Cinéma ethnographique
Films ethnographiques et colonisation
Les rushes de Sahara-Soudan servent en revanche à monter les deux courts-métrages intitulés Sous les masques noirs et Au pays des Dogons [62]. Réalisés par Griaule, ces documentaires font l’éloge de la colonisation française à travers leurs commentaires, mais leur tonalité paternaliste s’explique en grande partie par leur contexte de production. Leur sortie était initialement programmée au moment de l’exposition sur « L’Afrique noire française », inaugurée au musée de l’Homme le 23 novembre 1939 en présence du ministre des Colonies, Georges Mandel [63]. Sous les masques noirs était d’ailleurs produit par le Service cinématographique du ministère des Colonies et devait redonner vie et sens aux masques dogon exposés, tandis qu’Au pays des Dogons était produit par la société Sirius.
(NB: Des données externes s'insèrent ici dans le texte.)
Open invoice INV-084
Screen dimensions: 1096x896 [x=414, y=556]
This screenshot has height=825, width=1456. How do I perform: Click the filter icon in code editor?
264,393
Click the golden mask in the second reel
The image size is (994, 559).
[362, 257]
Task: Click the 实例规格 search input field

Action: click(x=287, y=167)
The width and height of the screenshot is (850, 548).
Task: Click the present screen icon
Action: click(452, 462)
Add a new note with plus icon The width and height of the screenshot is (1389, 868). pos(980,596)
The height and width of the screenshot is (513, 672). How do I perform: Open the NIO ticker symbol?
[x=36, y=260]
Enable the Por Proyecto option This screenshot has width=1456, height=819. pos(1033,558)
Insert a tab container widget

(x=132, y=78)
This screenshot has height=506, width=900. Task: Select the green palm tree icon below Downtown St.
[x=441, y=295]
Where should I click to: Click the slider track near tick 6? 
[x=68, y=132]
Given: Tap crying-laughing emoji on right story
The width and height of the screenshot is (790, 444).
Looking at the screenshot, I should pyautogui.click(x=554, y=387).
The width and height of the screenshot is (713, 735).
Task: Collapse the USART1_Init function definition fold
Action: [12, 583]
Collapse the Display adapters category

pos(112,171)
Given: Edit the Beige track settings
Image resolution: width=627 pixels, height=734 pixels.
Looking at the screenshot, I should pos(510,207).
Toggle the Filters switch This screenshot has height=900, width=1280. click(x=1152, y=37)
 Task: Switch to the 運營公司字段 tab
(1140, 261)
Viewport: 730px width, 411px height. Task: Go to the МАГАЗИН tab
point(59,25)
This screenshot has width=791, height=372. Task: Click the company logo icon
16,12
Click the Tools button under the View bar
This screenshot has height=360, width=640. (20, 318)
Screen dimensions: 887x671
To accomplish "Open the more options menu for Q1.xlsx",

La brusque mobilisation de Griaule à la fin de l’été 1939 compromet toutefois le calendrier prévu : les deux films, d’une dizaine de minutes chacun, ne sont achevés qu’au début de l’année 1940. Pour pallier l’absence de ces courts-métrages, le directeur du musée, Paul Rivet, emprunte dans l’urgence le film de Léon Poirier sur La Croisière noire et le projette régulièrement durant le premier mois de l’exposition [64].
Malgré leur sortie différée, Sous les masques noirs et Au pays des Dogons cherchent à coller à un événement muséal qui célèbre la richesse et la diversité culturelle des colonies françaises. Au début de chaque film, le carton d’introduction loue ainsi la grandeur de l’Empire français et son « génie colonisateur ». De même, dans ses commentaires lus par un speaker, Griaule vante l’action civilisatrice de la France lorsqu’il présente différentes facettes de la vie quotidienne des Dogon :
Nous nous en voudrions de vous cacher quelques aspects de la vie intime d’une population laborieuse qui nous fait confiance et que nous avons la prétention d’élever jusqu’à nous. […] Ne croyez pas que cet escalier, assez incommode d’ailleurs, soit une initiative des indigènes ; c’est l’administration, bonne fille, qui a pensé à le leur faire construire […] (Au pays des Dogons).
Bien qu’il s’agisse de discours de circonstances, absents des films produits quelques années plus tard, les commentaires de Griaule reflètent néanmoins son point de vue sur la colonisation. Depuis le milieu des années 1930, il défend en effet une politique coloniale qui, au lieu d’assimiler et d’unifier, respecterait et sauvegarderait les traditions « millénaires » des sociétés colonisées, en particulier celles des Dogon, archétypes selon lui de la population isolée encore vierge de toute contamination européenne [65]. Or, à la fin des années 1930, cette position anti-assimilationniste coïncide en partie avec le message diffusé par la propagande coloniale à travers des documentaires comme La France est un Empire, réalisé en 1939 par Jean d’Agraives et Emmanuel Bourcier. En dépit de son emphase, le texte introduisant Sous les masques noirs résume assez bien ce point de vue :
Au bord de la falaise de Bandiagara, aux confins sud de l’immense plaine soudanaise qu’a fertilisée le génie colonisateur de la France, sont demeurées des peuplades [66] respectueuses des coutumes millénaires dont notre administration a maintenu le caractère et les traditions. Hier, la longue et glorieuse lignée des pionniers africains, aujourd’hui M. Georges Mandel, ministre de l’Empire, ont voulu harmoniser ce respect de formes éternelles qui donnent à chaque pays, chaque race, son caractère original […].
Comme le suggère cet intertitre déroulant, les deux courts-métrages de Griaule ne portent pas sur la colonisation ; ils cherchent seulement à montrer, de façon positive, les « moeurs et coutumes » africaines que les colonisateurs sont censés préserver. D’ailleurs, contrairement aux cartons ou aux textes lus, les images occultent la colonisation et ne célèbrent que la vie saine et laborieuse des Dogon, la richesse de leur culture, la profondeur de leurs institutions, la beauté de leurs rituels et l’harmonie de leur société. Le seul plan qui fait exception, pendant quelques secondes, concerne l’escalier en pierres construit par les Dogon à l’initiative de l’administration coloniale. Or ce bref extrait d’Au pays des Dogons met autant en valeur l’assistance bienveillante des Français que le caractère travailleur des Dogon. En définitive, la colonisation reste quasiment invisible dans les films de Griaule comme dans l’ensemble de ses documents de terrain puisqu’elle est extérieure à son objet d’étude : des sociétés présumées fermées dont les traditions seraient encore vierges de toute influence extérieure. Si les ethnologues des années 1930 se servent du contexte colonial pour financer ou promouvoir leurs films et leurs missions, ils l’excluent paradoxalement de leur champ de recherche.